New Collar Goods is two-person woodworking studio in Denver, Colorado. We like to keep our designs minimal but functional, allowing for the natural beauty of the wood and the lines of the piece to bring the personality and interest.
What is the story behind your latest designs/collection?
Right now, we are predominately creating one off pieces, that are inspired by the new homes they will go in.
When we have some time to work on new pieces for our collection, we will be looking to blur the lines of sophistication and playfulness. Life can be all too serious at times and we believe a home should be a respite and an escape. We want to infuse things that provoke child like wonder, even if it’s only for adults. The words”playfulness” and “warmth” keep circulating in our minds.
When designing who is the person you have in mind?
George Nakishima’s designs have been floating around in our heads a bit. We love the way he played with proportions and mixed organic forms with geometric shapes.
What has been the most challenging thing when starting your own brand?
Getting to the point where we can design custom pieces that are within our own style profile. When we started out, we didn’t want to turn any jobs down, so we often found ourselves working on designs that we couldn’t really sink our hearts in to. Those jobs definitely taught us a few things as makers and pushed us further, which was awesome. However, over time we’ve been so lucky to earn the support of local customers who we are in line with, stylistically. This allows us to share more of what we are making so that we can present ourselves with a more defined aesthetic.
What is the most important thing you have learned about design and yourself since then?
That process allowed us to solidify our style and become a bit more confident, now that we know that people appreciate it. There’s a lot of self doubt and internal negative dialogue that can happen as creatives and as entrepreneurs, so we think it is important to recognize when something is working and to celebrate that.
Who are some of your biggest inspirations?

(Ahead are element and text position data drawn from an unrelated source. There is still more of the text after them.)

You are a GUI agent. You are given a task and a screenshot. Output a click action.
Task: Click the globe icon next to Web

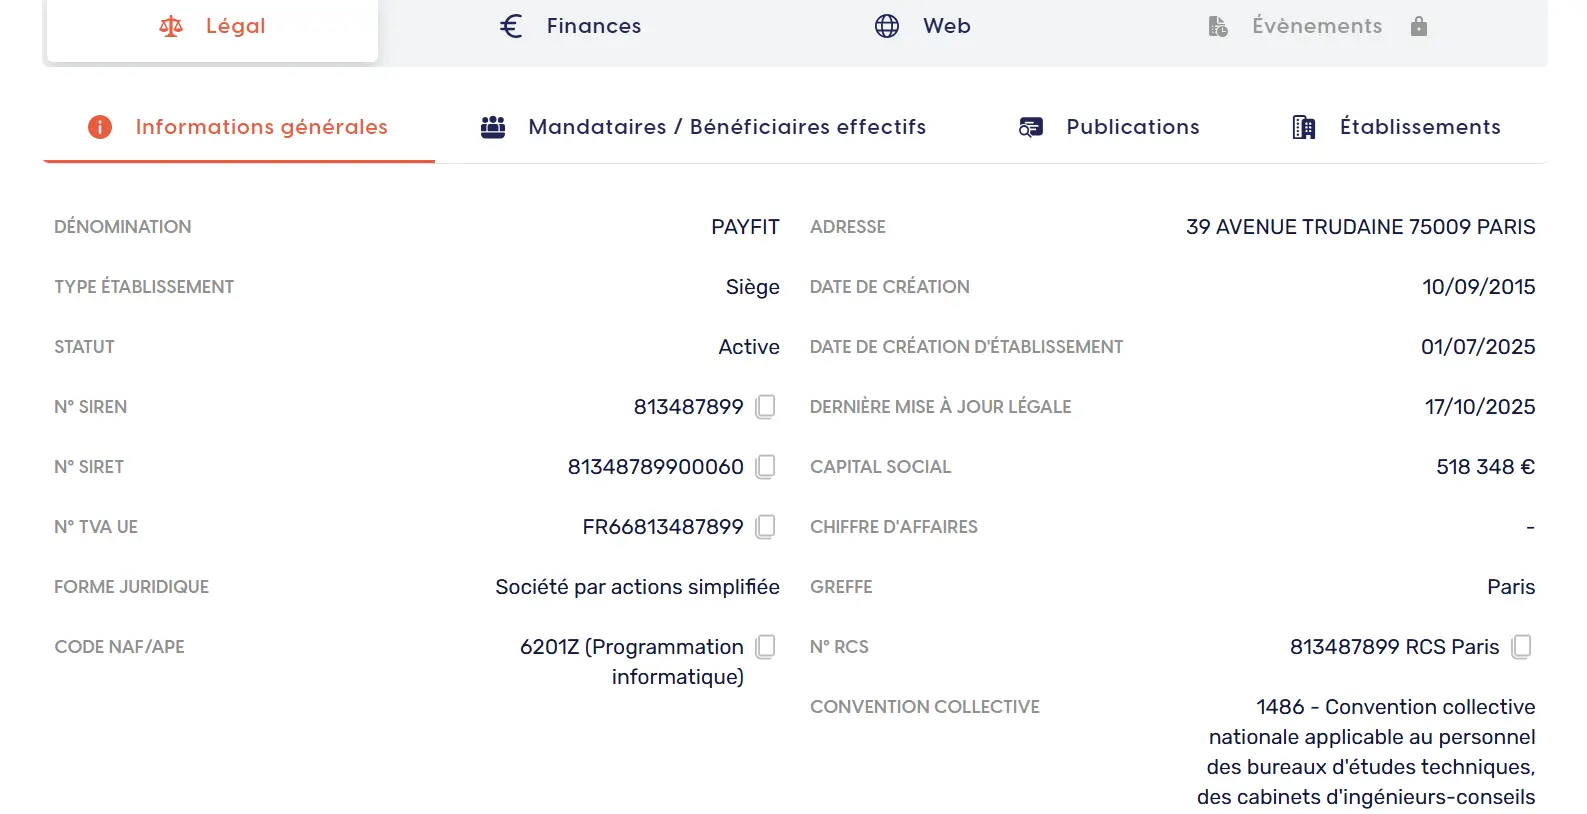[886, 26]
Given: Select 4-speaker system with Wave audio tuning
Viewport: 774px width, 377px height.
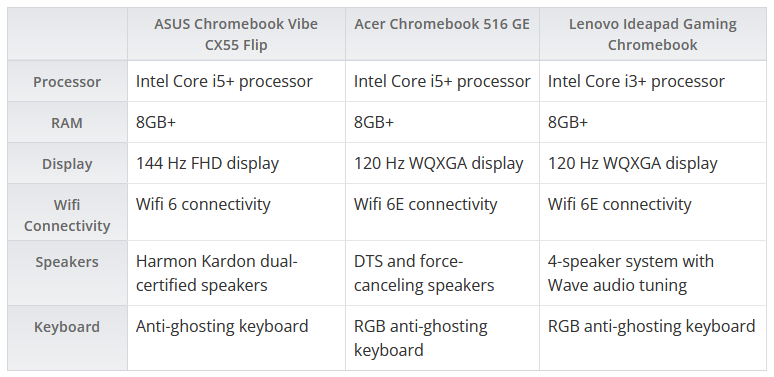Looking at the screenshot, I should (630, 273).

We try to surround ourselves with people who are makers and entrepreneurs. When we see the people around us (who experience similar challenges and burdens) succeed and remain resilient, it gives us a lot of energy and reason for continuing to stay dedicated and keep pushing through.
What would be your one piece of advice to anyone embarking into the design business?
Seek community within the industry and celebrate one another. It helps you to recharge and heal that feeling of isolation that inevitably occurs.
We want to say thank you to all of the designers, retailers and homeowners who continue to look to us. We feel really lucky to be surrounded by people who value design, craft and quality.